A medicinal product intended for the treatment of a rare disease for which reimbursement has been granted under Section 39da of the Public Health Insurance Act thus does not necessarily meet the condition of an appropriate therapeutic intervention as defined by the requirements of the law for medicinal products under the so-called permanent reimbursement regime. An LPVO reimbursed under Section 39da does not have to meet the condition of maintaining cost-effectiveness and therefore may not qualify as an appropriate therapeutic intervention within the meaning of the second sentence of Section 15(7) of the Act (although it does qualify under the third sentence of Section 15(7)). The anticipated inability of LPVOs to demonstrate their cost-effectiveness as required in proceedings under Section 39g is one of the reasons why LPVOs are granted a different procedure for determining reimbursement under Section 39da.
For the above reasons, when proving the appropriate therapeutic intervention of a medicinal product entering the so-called permanent reimbursement system under Section 39g, or in proceedings for modifying reimbursement under Section 39i of the Act, it is not possible to rely on the appropriate therapeutic intervention demonstrated by an LPVO that entered the reimbursement system under Section 39da. These are two different types of appropriate therapeutic intervention, requiring the demonstration of different circumstances and applicable in different types of proceedings. Therefore, it is not valid to equate them or assume that if an LPVO reimbursed under Section 39da meets the condition of appropriate therapeutic intervention pursuant to the third sentence of Section 15(7) of the Act, it also meets the condition pursuant to the second sentence of that same provision.
Using an LPVO reimbursed under Section 39da as a comparator in the base-case scenario of a cost-effectiveness analysis in proceedings for the determination or modification of reimbursement in the so-called permanent reimbursement regime would lead to methodological inconsistencies in the cost-effectiveness assessment submitted by the applicant and subsequently to inequalities in the Institute's assessment compared to other medicinal products in the permanent reimbursement regime.
Based on the above, it is clear that an assessed intervention in proceedings for the determination or modification of reimbursement in the so-called permanent reimbursement regime cannot be considered to meet the condition of appropriate therapeutic intervention if a medicinal product reimbursed under Section 39da is used as a comparator in the base-case scenario of the cost-effectiveness analysis.

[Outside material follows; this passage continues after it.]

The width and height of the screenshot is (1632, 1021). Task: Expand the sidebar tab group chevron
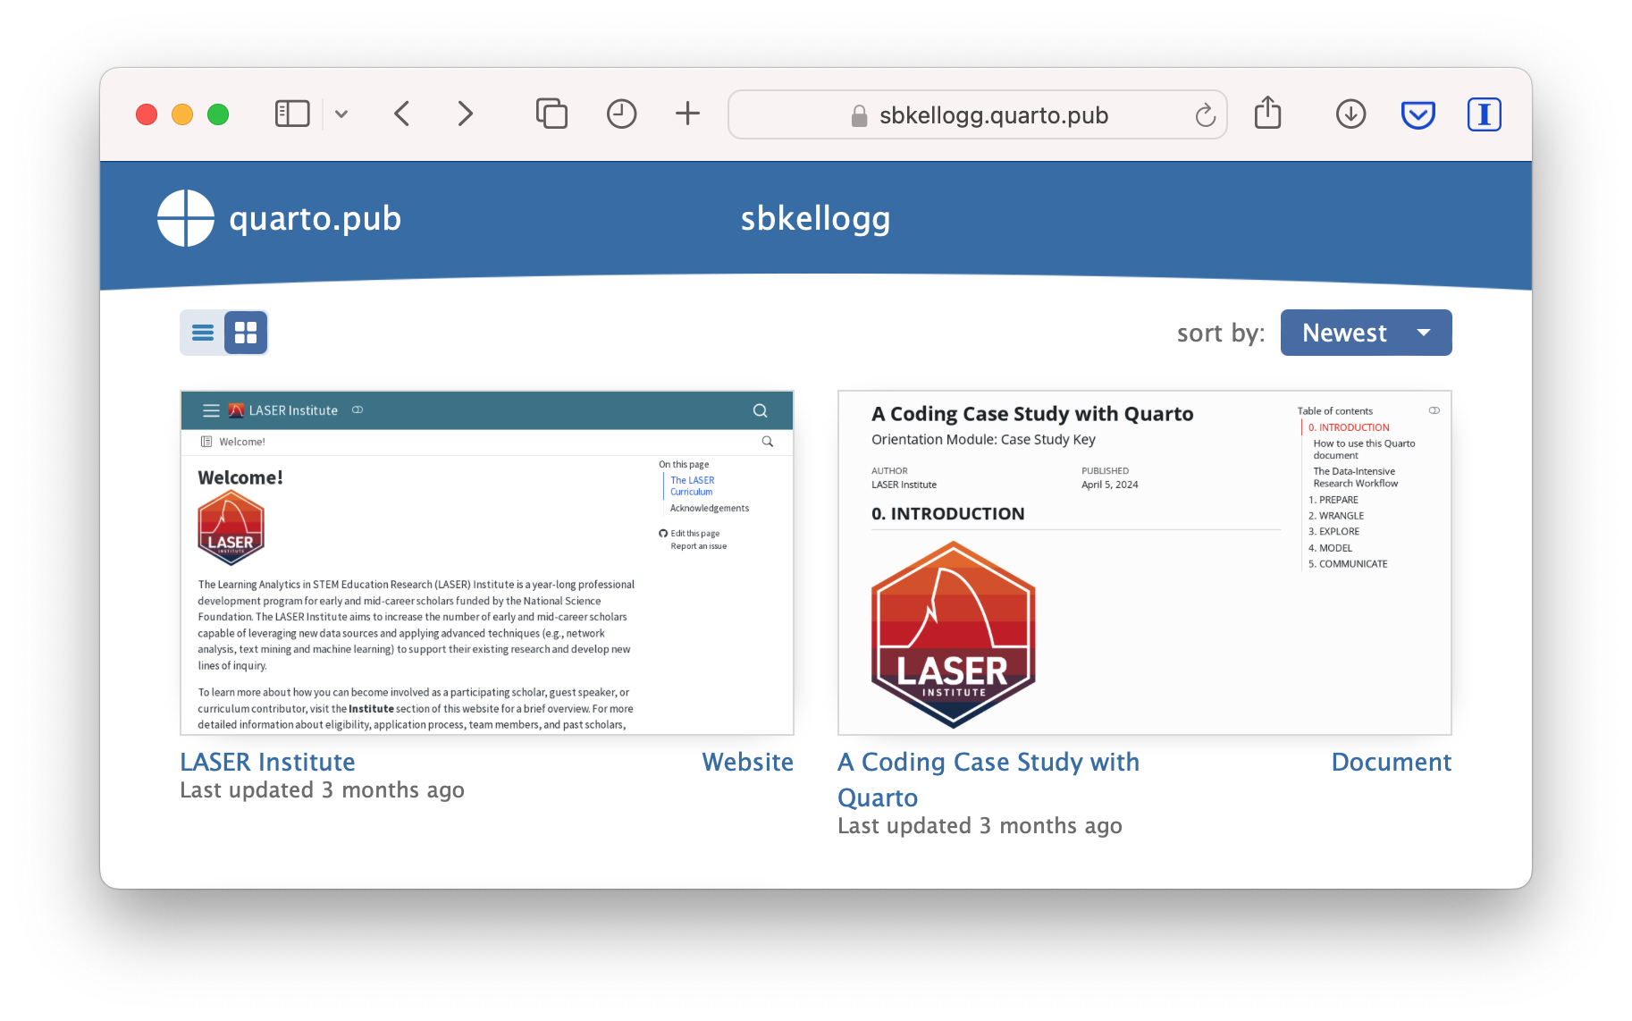click(x=341, y=114)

The Ministry is therefore convinced that the use of a medicinal product intended for the treatment of a rare disease reimbursed under Section 39da as a comparator in the base-case scenario of the cost-effectiveness assessment in proceedings for the determination or modification of reimbursement in the so-called permanent reimbursement regime cannot in any way prove that the assessed intervention meets the condition of appropriate therapeutic intervention within the meaning of the second sentence of Section 15(7) of Act No. 48/1997 Coll. Failure to demonstrate appropriate therapeutic intervention under the second sentence of Section 15(7) of Act No. 48/1997 Coll. in reimbursement proceedings under the so-called permanent reimbursement regime constitutes a legal reason for denying reimbursement pursuant to Section 15(6)(d) of the same Act.
This is an unofficial translation generated with the assistance of ChatGPT-4o. It is provided for informational purposes only and does not constitute an official or legally binding translation.

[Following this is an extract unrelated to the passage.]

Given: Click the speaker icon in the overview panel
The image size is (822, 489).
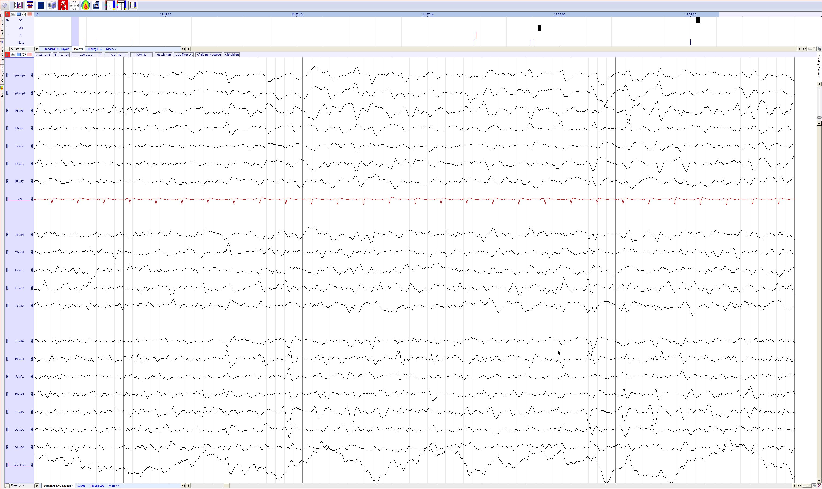Looking at the screenshot, I should tap(24, 14).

As part of a streamlined reimbursement review for cost-saving purposes (§ 39p(1)), the State Institute for Drug Control unified reimbursement conditions by removing the “A” symbol (indicating use in ambulatory care) for products that can be self-administered by patients after prior training.
The Institute argued that if all products in a given group serve the same purpose and can be administered by patients, there is no reason for them to be subject to different reimbursement conditions. Previously, some products required immediate administration by a physician (marked with the “A” symbol), while others—therapeutically interchangeable—were not subject to such restriction.

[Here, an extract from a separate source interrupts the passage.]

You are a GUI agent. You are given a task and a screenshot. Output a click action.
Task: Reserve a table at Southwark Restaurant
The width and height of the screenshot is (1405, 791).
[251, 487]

The appeal body agreed with this reasoning and described the previous arrangement as inefficient.
The Institute had already reached the same conclusion in 2022, stating that if the accompanying texts (SPC/PIL) allow for patient self-administration after proper training instead of administration in ambulatory care, the “A” prescription restriction (ZULP for ambulatory care) may be removed without requiring a pharmacoeconomic assessment, as no expansion in the number of treated patients occurs.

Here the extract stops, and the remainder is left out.